More bamboozlement
Faced with a potential loss of influence and power in the upcoming mid-term elections, President Bush calls a craven little press conference and, in an attempt to appear concerned about the slaughterhouse war he started, admits things aren’t going so well in Iraq.
He said he thinks he “owes an explanation” to the American people. Boy, does he ever. But Bush’s “explanation” today is merely more of the same empty rhetoric and just more bamboozlement. What we’ve been doing in Iraq is what we’ll continue doing in Iraq, because to do anything else would mean we were “cutting and running.”
He won’t set a timetable to remove American troops from Iraq because that would mean admitting defeat. To a man who’s failed at everything he’s done in his life, and who has always been rich enough to be able to walk away to leave others to clean up the rubble, “defeat” is a bad word.
His personal boneheadedness is killing Americans. Ninety-three have died this month alone. He admitted that, too, but offered little in the way of remorse. The man has no soul.

* * * * * * * * *

## PARTS OF THE EXERCISE
**a.** According to the commentary "More bamboozlement," how many Americans had died in Iraq that month?
**b.** For each statement, state yes or no according to the commentary "More bamboozlement," and quote the words of the commentary that decide it. (i) Bush said he owes the American people an explanation. (ii) Bush agreed to set a timetable for withdrawing American troops from Iraq. (iii) Bush expressed deep remorse for the American deaths.

## INFORMATION SUPPLIED
* * * * * * * * *

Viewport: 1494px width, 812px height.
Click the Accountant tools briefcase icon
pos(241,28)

* * * * * * * * *

## FULL ANSWERS
**a.** Ninety-three.

**b.**
(i) Yes: "He said he thinks he “owes an explanation” to the American people."
(ii) No: "He won’t set a timetable to remove American troops from Iraq because that would mean admitting defeat."
(iii) No: "He admitted that, too, but offered little in the way of remorse."